As research budgets for scientists have decreased, hard-to-reach areas of the world are often left unchartered by scientists. Gregg Treinish (Soc’02), started Adventurers and Scientists for Conservation to recruit athletes to become citizen scientists and collect research data on all seven continents.
In exchange for those trials, Treinish says, they were able to see firsthand an incredible range of flora and fauna — from pumas to penguins — and experience the hospitality of countless South Americans living in tiny mountain communities that dated back thousands of years.
“In the end, we gained an understanding of how small the world is and how big the world is at the same time,” he says.
A few months after their return, Treinish and Scholsberg learned of the award from National Geographic.
“We were shocked,” he recalls. “I think I jumped around the house for an hour.”
The honor helped open dozens of doors for Treinish who quickly gained a network of adventure athletes who he would eventually call upon to work with ASC.
First, though, he and Scholsberg relocated from Leadville, Colo., to Bozeman where Treinish pursued a second bachelor’s degree in wildlife biology, a feat he completed in just 18 months. Then he and Scholsberg, who are no longer together but remain close friends, went on one last trek — a 520-mile hike through parts of Wyoming, Montana and Idaho.
The hike, dubbed “Connecting the Gems,” was an attempt to understand barriers to migration — fences, highways, subdivisions — that grizzly bears, wolverines and other carnivores face when moving between the Greater Yellowstone River Ecosystem in Montana and Wyoming and the Frank Church River of No Return Wilderness in Central Idaho. The two protected areas support an abundance of wildlife, Treinish says, but because there is no protected corridor between the two, it is difficult for animals to travel back and forth, giving them fewer breeding choices, which could result in a loss of genetic variability — key to a population’s long-term health — in each species.
Along the way, the two observed footprints and claw marks and collected DNA from fur and scat.
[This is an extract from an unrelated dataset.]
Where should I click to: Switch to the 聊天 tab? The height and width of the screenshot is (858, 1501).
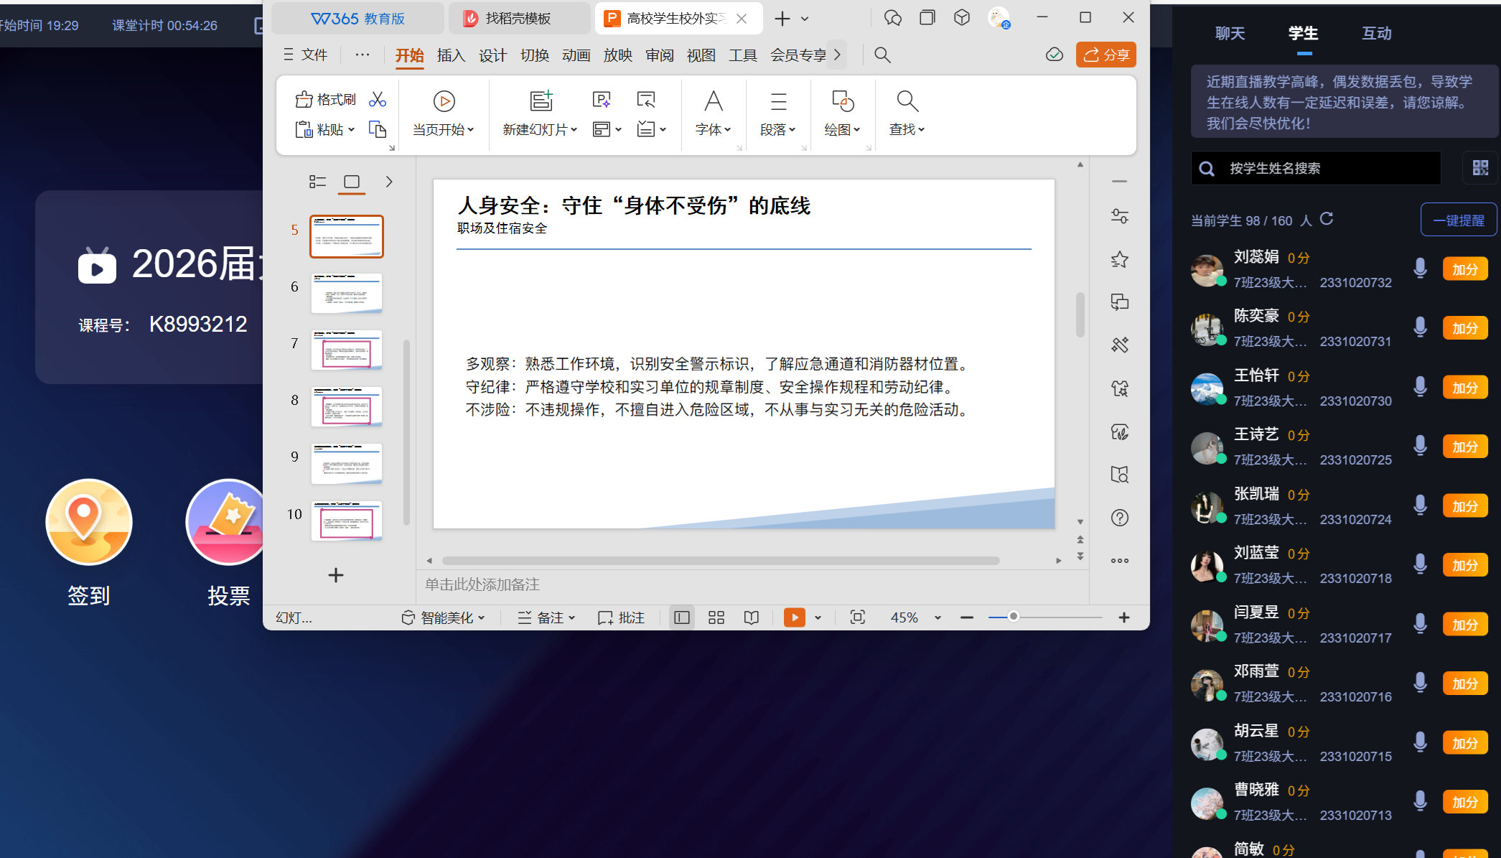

It was during that trip that Treinish conceived of the idea for ASC.
“I thought to myself, ‘You don’t have to be a rocket scientist or even have a lot of training to collect data that’s usable and important.’ ”
A few months later, ASC was born and Treinish hasn’t looked back. His organization has been featured in the national press from the New York Times to Outside and Audubon magazines. And some household names sit on his advisory board like world-renowned mountaineer Conrad Anker and granddaughter of ocean explorer Jacques Yves Cousteau, Celine Cousteau.
Although he spends much more of his time behind a desk than he used to, Treinish hasn’t forgotten his first love. Next March he will join a 350-mile skiing expedition in Mongolia to research wolverines.
“My expeditions are not going to last for two years anymore,” he says. “But I’m very excited to continue being an adventurer and to use my science skills. I want to be a living model for ASC.”